§ Task goal: Could you copy out all of the records below, line for line, without altering anything?

§ Dataset extract:
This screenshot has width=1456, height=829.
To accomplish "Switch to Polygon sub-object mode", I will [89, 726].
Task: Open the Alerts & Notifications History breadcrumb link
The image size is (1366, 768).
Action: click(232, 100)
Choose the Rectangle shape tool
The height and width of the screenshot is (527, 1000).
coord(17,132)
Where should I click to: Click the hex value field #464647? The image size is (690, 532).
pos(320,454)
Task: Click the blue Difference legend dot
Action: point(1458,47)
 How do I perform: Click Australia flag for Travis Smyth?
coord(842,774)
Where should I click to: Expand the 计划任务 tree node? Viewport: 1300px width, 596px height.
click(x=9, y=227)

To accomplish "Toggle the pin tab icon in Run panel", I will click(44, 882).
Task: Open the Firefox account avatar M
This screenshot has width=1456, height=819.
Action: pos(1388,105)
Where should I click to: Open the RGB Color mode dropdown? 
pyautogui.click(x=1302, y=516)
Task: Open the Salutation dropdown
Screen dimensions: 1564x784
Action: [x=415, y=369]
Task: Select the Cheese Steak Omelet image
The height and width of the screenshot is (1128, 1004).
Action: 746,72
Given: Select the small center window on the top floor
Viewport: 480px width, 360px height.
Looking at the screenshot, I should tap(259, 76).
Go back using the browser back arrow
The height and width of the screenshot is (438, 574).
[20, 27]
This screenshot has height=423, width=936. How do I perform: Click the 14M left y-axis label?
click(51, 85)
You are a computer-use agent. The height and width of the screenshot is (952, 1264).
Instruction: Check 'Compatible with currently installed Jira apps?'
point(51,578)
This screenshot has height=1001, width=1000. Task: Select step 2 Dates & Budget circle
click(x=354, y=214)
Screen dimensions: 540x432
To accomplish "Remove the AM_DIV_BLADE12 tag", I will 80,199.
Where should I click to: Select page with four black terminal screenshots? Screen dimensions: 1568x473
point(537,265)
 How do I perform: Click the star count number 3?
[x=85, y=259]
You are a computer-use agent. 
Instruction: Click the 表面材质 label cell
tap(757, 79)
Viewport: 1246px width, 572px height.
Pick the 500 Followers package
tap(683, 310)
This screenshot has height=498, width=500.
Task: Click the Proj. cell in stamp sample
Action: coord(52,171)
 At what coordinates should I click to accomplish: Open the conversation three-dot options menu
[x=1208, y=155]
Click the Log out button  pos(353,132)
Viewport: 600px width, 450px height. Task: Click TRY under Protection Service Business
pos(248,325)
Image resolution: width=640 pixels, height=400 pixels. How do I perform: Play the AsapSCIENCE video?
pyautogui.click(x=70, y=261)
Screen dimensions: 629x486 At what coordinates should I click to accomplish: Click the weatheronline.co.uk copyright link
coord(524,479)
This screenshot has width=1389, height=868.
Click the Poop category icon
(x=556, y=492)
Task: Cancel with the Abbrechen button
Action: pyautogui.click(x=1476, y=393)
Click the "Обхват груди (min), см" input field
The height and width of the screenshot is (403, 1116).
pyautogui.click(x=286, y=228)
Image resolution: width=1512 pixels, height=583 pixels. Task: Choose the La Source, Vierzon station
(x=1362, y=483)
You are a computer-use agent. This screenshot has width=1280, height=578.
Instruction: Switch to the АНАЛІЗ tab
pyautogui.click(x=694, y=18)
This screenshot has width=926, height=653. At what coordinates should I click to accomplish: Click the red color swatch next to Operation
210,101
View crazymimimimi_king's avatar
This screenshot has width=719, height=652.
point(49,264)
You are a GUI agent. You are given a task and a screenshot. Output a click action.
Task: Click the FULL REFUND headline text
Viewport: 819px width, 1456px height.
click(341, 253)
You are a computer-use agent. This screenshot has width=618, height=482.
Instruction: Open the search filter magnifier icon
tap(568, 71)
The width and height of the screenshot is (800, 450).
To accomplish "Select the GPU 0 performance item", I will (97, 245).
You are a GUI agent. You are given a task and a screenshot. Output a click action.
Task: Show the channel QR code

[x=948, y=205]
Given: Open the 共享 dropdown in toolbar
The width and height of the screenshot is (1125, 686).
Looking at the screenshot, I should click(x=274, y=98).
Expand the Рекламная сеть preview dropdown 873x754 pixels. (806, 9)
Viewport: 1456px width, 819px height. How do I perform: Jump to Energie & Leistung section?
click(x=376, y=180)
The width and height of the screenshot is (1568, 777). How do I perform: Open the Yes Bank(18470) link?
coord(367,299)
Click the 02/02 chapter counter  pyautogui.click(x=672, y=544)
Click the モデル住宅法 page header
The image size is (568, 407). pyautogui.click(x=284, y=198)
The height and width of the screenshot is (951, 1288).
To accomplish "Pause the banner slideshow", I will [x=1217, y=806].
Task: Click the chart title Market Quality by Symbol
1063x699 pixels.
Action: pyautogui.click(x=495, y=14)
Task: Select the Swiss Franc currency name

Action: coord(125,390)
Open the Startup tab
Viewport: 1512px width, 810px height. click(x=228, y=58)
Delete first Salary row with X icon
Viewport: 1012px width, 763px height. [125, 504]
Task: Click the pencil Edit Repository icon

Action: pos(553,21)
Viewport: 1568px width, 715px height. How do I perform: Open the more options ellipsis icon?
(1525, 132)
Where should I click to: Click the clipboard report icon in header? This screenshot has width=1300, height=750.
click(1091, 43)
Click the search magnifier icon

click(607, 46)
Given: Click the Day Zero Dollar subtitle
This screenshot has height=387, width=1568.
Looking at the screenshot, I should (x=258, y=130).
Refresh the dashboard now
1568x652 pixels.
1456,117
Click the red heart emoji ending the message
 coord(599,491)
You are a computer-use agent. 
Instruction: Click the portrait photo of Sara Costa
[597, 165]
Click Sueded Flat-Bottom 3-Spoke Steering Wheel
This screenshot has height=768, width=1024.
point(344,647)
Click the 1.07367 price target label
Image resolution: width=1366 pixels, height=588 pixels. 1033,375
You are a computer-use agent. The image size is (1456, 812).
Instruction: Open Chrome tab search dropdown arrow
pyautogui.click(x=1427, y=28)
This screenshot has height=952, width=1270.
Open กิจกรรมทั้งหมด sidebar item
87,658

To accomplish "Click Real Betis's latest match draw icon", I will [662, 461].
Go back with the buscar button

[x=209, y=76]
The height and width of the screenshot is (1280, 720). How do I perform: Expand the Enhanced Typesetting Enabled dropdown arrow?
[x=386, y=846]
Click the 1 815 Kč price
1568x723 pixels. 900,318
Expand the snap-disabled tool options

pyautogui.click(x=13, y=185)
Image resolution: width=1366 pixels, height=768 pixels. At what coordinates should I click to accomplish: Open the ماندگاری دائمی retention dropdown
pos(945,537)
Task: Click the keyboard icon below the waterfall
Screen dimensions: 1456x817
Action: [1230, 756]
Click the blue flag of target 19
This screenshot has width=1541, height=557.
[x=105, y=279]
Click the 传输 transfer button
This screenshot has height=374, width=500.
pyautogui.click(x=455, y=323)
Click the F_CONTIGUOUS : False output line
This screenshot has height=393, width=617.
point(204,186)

§ Answer to this task:
This screenshot has width=1456, height=829.
To accomplish "Switch to Polygon sub-object mode", I will [89, 726].
Task: Open the Alerts & Notifications History breadcrumb link
The image size is (1366, 768).
Action: click(232, 100)
Choose the Rectangle shape tool
The height and width of the screenshot is (527, 1000).
coord(17,132)
Where should I click to: Click the hex value field #464647? The image size is (690, 532).
pos(320,454)
Task: Click the blue Difference legend dot
Action: point(1458,47)
 How do I perform: Click Australia flag for Travis Smyth?
coord(842,774)
Where should I click to: Expand the 计划任务 tree node? Viewport: 1300px width, 596px height.
click(x=9, y=227)

To accomplish "Toggle the pin tab icon in Run panel", I will click(44, 882).
Task: Open the Firefox account avatar M
This screenshot has width=1456, height=819.
Action: pos(1388,105)
Where should I click to: Open the RGB Color mode dropdown? 
pyautogui.click(x=1302, y=516)
Task: Open the Salutation dropdown
Screen dimensions: 1564x784
Action: [x=415, y=369]
Task: Select the Cheese Steak Omelet image
The height and width of the screenshot is (1128, 1004).
Action: 746,72
Given: Select the small center window on the top floor
Viewport: 480px width, 360px height.
Looking at the screenshot, I should tap(259, 76).
Go back using the browser back arrow
The height and width of the screenshot is (438, 574).
[20, 27]
This screenshot has height=423, width=936. How do I perform: Click the 14M left y-axis label?
click(51, 85)
You are a computer-use agent. The height and width of the screenshot is (952, 1264).
Instruction: Check 'Compatible with currently installed Jira apps?'
point(51,578)
This screenshot has height=1001, width=1000. Task: Select step 2 Dates & Budget circle
click(x=354, y=214)
Screen dimensions: 540x432
To accomplish "Remove the AM_DIV_BLADE12 tag", I will 80,199.
Where should I click to: Select page with four black terminal screenshots? Screen dimensions: 1568x473
point(537,265)
 How do I perform: Click the star count number 3?
[x=85, y=259]
You are a computer-use agent. 
Instruction: Click the 表面材质 label cell
tap(757, 79)
Viewport: 1246px width, 572px height.
Pick the 500 Followers package
tap(683, 310)
This screenshot has height=498, width=500.
Task: Click the Proj. cell in stamp sample
Action: coord(52,171)
 At what coordinates should I click to accomplish: Open the conversation three-dot options menu
[x=1208, y=155]
Click the Log out button  pos(353,132)
Viewport: 600px width, 450px height. Task: Click TRY under Protection Service Business
pos(248,325)
Image resolution: width=640 pixels, height=400 pixels. How do I perform: Play the AsapSCIENCE video?
pyautogui.click(x=70, y=261)
Screen dimensions: 629x486 At what coordinates should I click to accomplish: Click the weatheronline.co.uk copyright link
coord(524,479)
This screenshot has width=1389, height=868.
Click the Poop category icon
(x=556, y=492)
Task: Cancel with the Abbrechen button
Action: pyautogui.click(x=1476, y=393)
Click the "Обхват груди (min), см" input field
The height and width of the screenshot is (403, 1116).
pyautogui.click(x=286, y=228)
Image resolution: width=1512 pixels, height=583 pixels. Task: Choose the La Source, Vierzon station
(x=1362, y=483)
You are a computer-use agent. This screenshot has width=1280, height=578.
Instruction: Switch to the АНАЛІЗ tab
pyautogui.click(x=694, y=18)
This screenshot has width=926, height=653. At what coordinates should I click to accomplish: Click the red color swatch next to Operation
210,101
View crazymimimimi_king's avatar
This screenshot has width=719, height=652.
point(49,264)
You are a GUI agent. You are given a task and a screenshot. Output a click action.
Task: Click the FULL REFUND headline text
Viewport: 819px width, 1456px height.
click(341, 253)
You are a computer-use agent. This screenshot has width=618, height=482.
Instruction: Open the search filter magnifier icon
tap(568, 71)
The width and height of the screenshot is (800, 450).
To accomplish "Select the GPU 0 performance item", I will (97, 245).
You are a GUI agent. You are given a task and a screenshot. Output a click action.
Task: Show the channel QR code

[x=948, y=205]
Given: Open the 共享 dropdown in toolbar
The width and height of the screenshot is (1125, 686).
Looking at the screenshot, I should click(x=274, y=98).
Expand the Рекламная сеть preview dropdown 873x754 pixels. (806, 9)
Viewport: 1456px width, 819px height. How do I perform: Jump to Energie & Leistung section?
click(x=376, y=180)
The width and height of the screenshot is (1568, 777). How do I perform: Open the Yes Bank(18470) link?
coord(367,299)
Click the 02/02 chapter counter  pyautogui.click(x=672, y=544)
Click the モデル住宅法 page header
The image size is (568, 407). pyautogui.click(x=284, y=198)
The height and width of the screenshot is (951, 1288).
To accomplish "Pause the banner slideshow", I will [x=1217, y=806].
Task: Click the chart title Market Quality by Symbol
1063x699 pixels.
Action: pyautogui.click(x=495, y=14)
Task: Select the Swiss Franc currency name

Action: coord(125,390)
Open the Startup tab
Viewport: 1512px width, 810px height. click(x=228, y=58)
Delete first Salary row with X icon
Viewport: 1012px width, 763px height. [125, 504]
Task: Click the pencil Edit Repository icon

Action: pos(553,21)
Viewport: 1568px width, 715px height. How do I perform: Open the more options ellipsis icon?
(1525, 132)
Where should I click to: Click the clipboard report icon in header? This screenshot has width=1300, height=750.
click(1091, 43)
Click the search magnifier icon

click(607, 46)
Given: Click the Day Zero Dollar subtitle
This screenshot has height=387, width=1568.
Looking at the screenshot, I should (x=258, y=130).
Refresh the dashboard now
1568x652 pixels.
1456,117
Click the red heart emoji ending the message
 coord(599,491)
You are a computer-use agent. 
Instruction: Click the portrait photo of Sara Costa
[597, 165]
Click Sueded Flat-Bottom 3-Spoke Steering Wheel
This screenshot has height=768, width=1024.
point(344,647)
Click the 1.07367 price target label
Image resolution: width=1366 pixels, height=588 pixels. 1033,375
You are a computer-use agent. The image size is (1456, 812).
Instruction: Open Chrome tab search dropdown arrow
pyautogui.click(x=1427, y=28)
This screenshot has height=952, width=1270.
Open กิจกรรมทั้งหมด sidebar item
87,658

To accomplish "Click Real Betis's latest match draw icon", I will [662, 461].
Go back with the buscar button

[x=209, y=76]
The height and width of the screenshot is (1280, 720). How do I perform: Expand the Enhanced Typesetting Enabled dropdown arrow?
[x=386, y=846]
Click the 1 815 Kč price
1568x723 pixels. 900,318
Expand the snap-disabled tool options

pyautogui.click(x=13, y=185)
Image resolution: width=1366 pixels, height=768 pixels. At what coordinates should I click to accomplish: Open the ماندگاری دائمی retention dropdown
pos(945,537)
Task: Click the keyboard icon below the waterfall
Screen dimensions: 1456x817
Action: [1230, 756]
Click the blue flag of target 19
This screenshot has width=1541, height=557.
[x=105, y=279]
Click the 传输 transfer button
This screenshot has height=374, width=500.
pyautogui.click(x=455, y=323)
Click the F_CONTIGUOUS : False output line
This screenshot has height=393, width=617.
point(204,186)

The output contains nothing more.